Item | Base Case | 10% Drop | 20% Drop |
---|---|---|---|
Revenue | $1.5 million | $1.35 million | $1.2 million |
Rent | $120,000 | $120,000 | $120,000 |
Other overhead | $200,000 | $200,000 | $200,000 |
Financing costs | $80,000 | $80,000 | $80,000 |
Food costs (30%) | $450,000 | $427,500 | $405,000 |
Labor (25%) | $375,000 | $356,250 | $337,500 |
Other variables (10%) | $150,000 | $135,000 | $120,000 |
Annual profit (Loss) | $125,000 | $31,250 | ($62,500) |
Monthly profit | $10,417 | $2,604 | ($5,208) |
If we run the same numbers but assume a 50% drop in revenue, which was realistic in March and April (and in some states, again for December), the situation looks dire. Monthly losses add up to $25,833, which will put a lot of restaurants out of business quickly. Small restaurants don't run operations with hundreds of thousands of dollars on the balance sheet. Their owners are trying to pay off start-up loans and personal mortgages, and send kids to school, so there's not exactly a huge cushion to fall back on.
Thousands of restaurants, entertainment venues, and service businesses face this same challenge, and we're on month nine of the pandemic. Small businesses that can withstand a few months of reduced demand are now running on fumes. And more will be closed every day.
The impact on employees
One of the unique qualities of owning a small business is that we know the people who work for us intimately. We've broken bread together, they've met our children, we know their families, and in some cases they've uprooted their lives to personally invest in our small-business dream.
According to the U.S. Bureau of Labor Statistics, 16.3 million people work in the hospitality and leisure industry. They were the first to see hours reduced and tips drop, and they'll be the last to see wages return when the coronavirus passes. A lot of people's lives are affected, and currently there's no additional safety net for them to fall back on. For other businesses, their customers have seen their own discretionary income dry up.
If, as an example, we assume that lost pay will be $100 per week on average for all hospitality and leisure workers, the lost wages for the industry will be $1.63 billion every week. Over the course of a year, that's $84.8 billion of income. That money would have flowed through the economy for rent, groceries, clothing, entertainment, and anything else workers spend on.
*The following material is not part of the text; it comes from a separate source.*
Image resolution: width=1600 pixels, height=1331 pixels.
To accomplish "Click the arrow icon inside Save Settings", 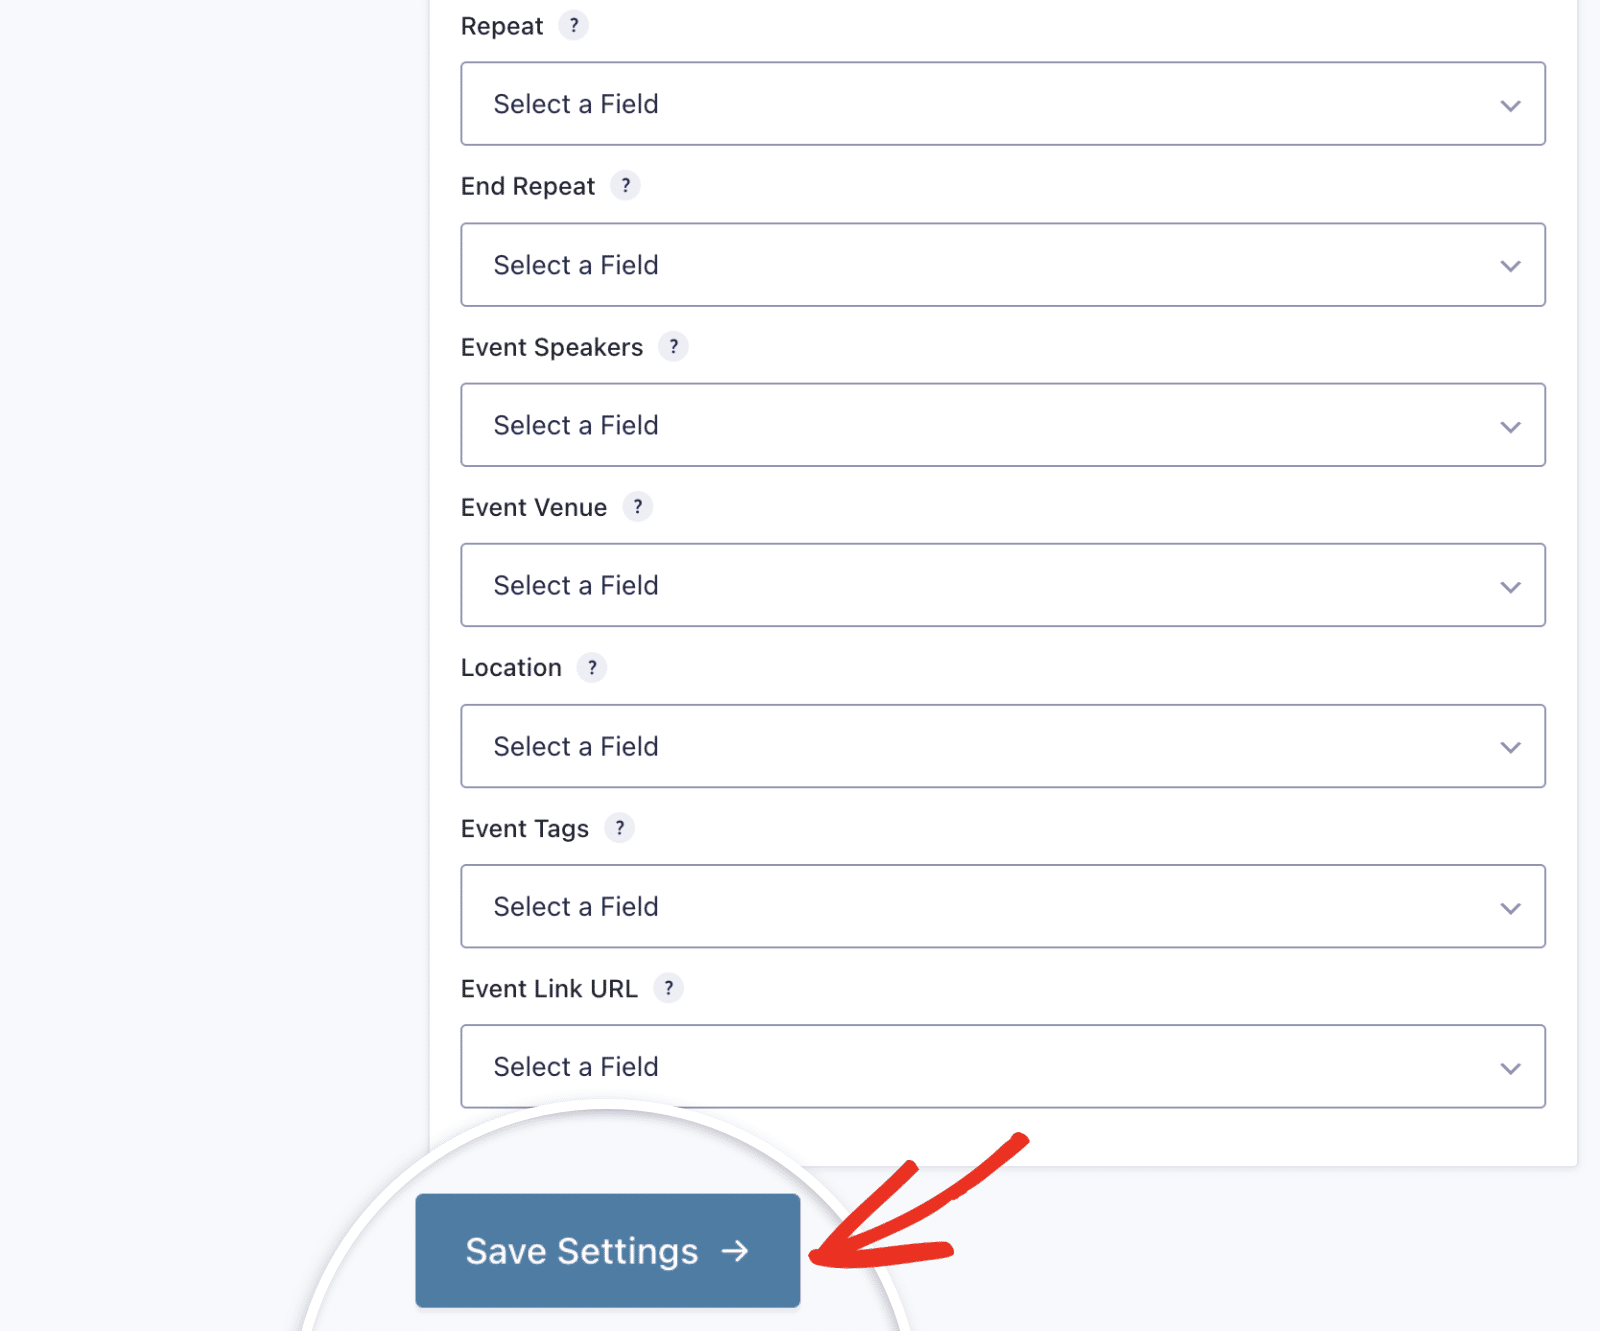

The economic impact of lost wages over the next few months is going to be very real. And it'll be felt by almost every company. If the economy has a hard time jump-starting in 2021, it'll be because millions of workers have less to spend every day and will be trying just to make ends meet.
What keeps me up at night
In my case, I think we'll be able to fight through this challenge and come out a better company. We prepared early and are already working on ways to adapt that don't require a physical presence at all. But there will be a painful period for everyone in our business.
Even if the company does survive, what I worry about most is our employees. Some are part-time and will have a cushion from another place of employment, but some rely on us for their income. We've been working hard to increase pay since we opened, and now we're going backward just in order to survive.
I worry that government won't fill the right holes that small businesses are finding because of the coronavirus. Restaurants are already in a dire situation, and it's only getting worse. Shutdowns that began last week and are sure to last into 2021 aren't going to help.
Is there a light at the end of the tunnel?
What we're all holding on for is a coronavirus vaccine and some sort of return to "normal." We know that many competing restaurant and entertainment venues have closed and will never reopen. If consumer discretionary spending picks up and corporate groups have a flood of pent-up demand in 2021, will that be a windfall? It may have to be for many small businesses, particularly restaurants, to survive.